5 Pada subyek MH ketrampilan interpersonal MH untuk membuka sebuah pembicaraan, tersenyum cukup baik karena subyek MH mampu untuk melakukannya dengan lawan bicaranya. Namun subyek MH kurang bisa menjaga kontak matanya. Subyek juga belum bisa untuk mengatur tinggi rendahnya suara, tiba tiba suaranya akan meninggi tanpa sebab yang pasti. Ketrampilan interpersonal subyek SW dalam membuka sebuah pembicaraan, menjaga kontak mata dan tersenyum sudah cukup baik. Karena subyek SW sudah mampu melakukannya ketika sedang berbicara dengan orang lain. Namun SW belum bisa mengatur tinggi rendahnya suara ketika sedang berbicara dengan lawan bicaranya. Bicaranya seperti orang bergumam sehingga kurang jelas dan cenderung kecil. Ketrampilan interpersonal AK untuk membuka sebuah pembicaraan, menjaga kontak mata dan mengatur tinggi rendahnya suara sudah cukup baik. Namun subyek AK belum bisa mengatur senyumnya. Karena selama pembicaraan berlangsung subyek selalu tersenyum dan senyumnya tidak sesuai dengan kondisi yang ada. Seorang dengan gangguan skizofenia cenderung untuk menarik diri berinteraksi dengan orang lain. Sehingga mereka akan terkucilkan ditengah masyarakat. Oleh sebab itu pasien skizofrenia residual yang nantinya akan kembali lagi di tengah masyarakat hendaknya diberikan sebuah latihan ketrerampilan sosial agar mereka dapat menjalin sebuah hubungan yang baik dengan orang orang di sekitarnya.

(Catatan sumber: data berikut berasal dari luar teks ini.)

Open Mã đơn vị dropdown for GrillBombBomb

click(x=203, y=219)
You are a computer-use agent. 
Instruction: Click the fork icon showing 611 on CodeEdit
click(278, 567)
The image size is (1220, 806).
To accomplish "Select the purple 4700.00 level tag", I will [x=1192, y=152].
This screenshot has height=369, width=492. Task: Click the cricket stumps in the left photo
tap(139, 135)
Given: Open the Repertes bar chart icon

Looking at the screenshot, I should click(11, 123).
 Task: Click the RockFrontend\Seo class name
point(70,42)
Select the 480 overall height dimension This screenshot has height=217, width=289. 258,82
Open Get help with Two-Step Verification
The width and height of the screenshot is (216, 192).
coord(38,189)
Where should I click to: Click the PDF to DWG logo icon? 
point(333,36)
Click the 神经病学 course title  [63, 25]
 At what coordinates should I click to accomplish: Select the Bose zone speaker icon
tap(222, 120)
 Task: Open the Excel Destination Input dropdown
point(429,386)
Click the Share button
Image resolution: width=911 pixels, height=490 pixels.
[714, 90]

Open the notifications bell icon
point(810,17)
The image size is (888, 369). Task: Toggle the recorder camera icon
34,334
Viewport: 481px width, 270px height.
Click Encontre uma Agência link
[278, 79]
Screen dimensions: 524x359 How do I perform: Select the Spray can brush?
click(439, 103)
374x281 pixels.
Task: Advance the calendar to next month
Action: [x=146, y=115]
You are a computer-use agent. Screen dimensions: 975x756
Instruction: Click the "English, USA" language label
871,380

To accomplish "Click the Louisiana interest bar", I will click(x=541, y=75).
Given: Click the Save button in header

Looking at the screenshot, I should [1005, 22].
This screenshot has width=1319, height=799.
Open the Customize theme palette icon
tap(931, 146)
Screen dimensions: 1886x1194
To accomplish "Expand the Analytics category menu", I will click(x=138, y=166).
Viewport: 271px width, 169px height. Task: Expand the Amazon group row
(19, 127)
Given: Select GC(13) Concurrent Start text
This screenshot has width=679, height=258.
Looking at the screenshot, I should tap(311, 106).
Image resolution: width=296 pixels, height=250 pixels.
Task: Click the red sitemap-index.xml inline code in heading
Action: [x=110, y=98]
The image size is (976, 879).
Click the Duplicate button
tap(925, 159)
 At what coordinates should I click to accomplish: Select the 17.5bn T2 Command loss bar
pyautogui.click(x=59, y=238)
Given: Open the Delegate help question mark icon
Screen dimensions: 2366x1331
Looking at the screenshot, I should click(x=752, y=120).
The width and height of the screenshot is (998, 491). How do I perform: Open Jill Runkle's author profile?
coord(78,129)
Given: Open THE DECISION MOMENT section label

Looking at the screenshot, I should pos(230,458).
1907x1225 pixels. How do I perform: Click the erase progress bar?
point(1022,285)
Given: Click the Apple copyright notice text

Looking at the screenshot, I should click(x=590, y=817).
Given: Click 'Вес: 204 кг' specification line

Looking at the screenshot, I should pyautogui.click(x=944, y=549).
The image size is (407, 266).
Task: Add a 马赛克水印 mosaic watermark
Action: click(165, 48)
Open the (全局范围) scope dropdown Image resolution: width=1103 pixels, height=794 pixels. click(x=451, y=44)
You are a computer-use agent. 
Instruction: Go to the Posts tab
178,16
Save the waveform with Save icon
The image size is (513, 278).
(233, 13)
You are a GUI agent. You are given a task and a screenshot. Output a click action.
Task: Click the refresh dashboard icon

Latihan keterampilan sosial mungkin sangat sederhana bagi pasien skizofrenia namun akan cukup memberikan sebuah rujukan bagi para pasien untuk mengembangkan keterampilan interpersonalnya ditengah masyarakat kelak. Dengan latihan keterampilan sosial ini pasien akan lebih mudah untuk membangun hubungan interpersonal dengan orang lain dan mereka tidak hidup terkucilkan lagi ketika mereka kembali di lingkungan sosialnya. Oleh karena itu peniliti ingin mengangkat judul Latihan Keterampilan Sosial Untuk Meningkatkan Keterampilan Interpersonal Pada Pasien Skizofrenia Residual

6 B. Rumusan Masalah Dari penjelasan di atas, dapat dirumuskan suatu permasalahan yaitu bagaimana peran latihan keterampilan sosial terhadap keterampilan interpersonal pasien skizofrenia residual? C. Tujuan Penelitian Tujuan penelitian ini adalah untuk mengetahui peran keterampilan sosial terhadap keterampilan interpersonal pada pasien skizofrenia residual. D. Manfaat Penelitian Dengan latihan keterampilan sosial ini diharapkan menjadi sebuah bekal bagi pasien skizofrenia residual untuk membantu mereka kembali lagi di tengah tengah masyarakat dan diterima sepenuhnya oleh masyarakat. 1. Secara teoritis Memberikan sumbangan pemikiran untuk mengatasi gangguan skizofrenia dengan latihan keterampilan sosial sebagai rujukan terapi secara psikologi. 2. Secara praktis Memberikan masukan tentang peran latihan keterampilan sosial terhadap ketrampilan interpersonal pasien skizofrenia residual.